Karşılaşmanın son dakikalarında savunma ve kalecideki bir anlık konsantrasyon ve müdahale eksikliği İnegöl’ün beraberlik golünü getirdi; son saniyeler oynanırken Ramazan’ın şutunun savunmaya çarpıp direğin hemen yanından dışarı çıkması, kazanılan kornerde Fahri’nin indirdiği topa Ercan’ın yakından vurduğu kafanın gol olmaması YMS’nin o günkü son talihsizlikleriydi.

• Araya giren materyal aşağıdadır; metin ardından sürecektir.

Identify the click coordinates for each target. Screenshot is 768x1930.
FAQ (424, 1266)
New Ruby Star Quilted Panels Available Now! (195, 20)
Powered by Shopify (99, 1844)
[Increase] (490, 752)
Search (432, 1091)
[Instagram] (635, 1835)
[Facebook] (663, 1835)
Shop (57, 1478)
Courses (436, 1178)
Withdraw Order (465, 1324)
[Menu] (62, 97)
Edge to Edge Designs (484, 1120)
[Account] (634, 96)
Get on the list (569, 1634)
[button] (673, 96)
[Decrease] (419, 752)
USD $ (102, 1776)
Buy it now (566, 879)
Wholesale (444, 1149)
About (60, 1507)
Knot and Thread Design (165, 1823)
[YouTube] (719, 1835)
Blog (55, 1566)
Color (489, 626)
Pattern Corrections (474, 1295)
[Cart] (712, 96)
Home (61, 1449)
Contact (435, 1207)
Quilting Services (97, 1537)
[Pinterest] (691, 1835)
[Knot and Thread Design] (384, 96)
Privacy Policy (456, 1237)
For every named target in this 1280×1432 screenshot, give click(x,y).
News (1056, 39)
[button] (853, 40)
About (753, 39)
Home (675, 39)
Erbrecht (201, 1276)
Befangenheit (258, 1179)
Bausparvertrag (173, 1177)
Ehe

Hakem, İstanbul bölgesinden Osman Yiğit Özer karşılaşmanın zorluk derecesine uygun bir maç yönetti. Tek ciddi hatası 42. dakikada Fahri’ye ceza yayı önünde yapılan faule avantaj uygulamasıydı (velev ki o pozisyon faul ola!). Bu pozisyonda top neredeyse taç çizgisi bölgesine açılmıştı; dolayısıyla avantaj ortadan kalkmıştı. 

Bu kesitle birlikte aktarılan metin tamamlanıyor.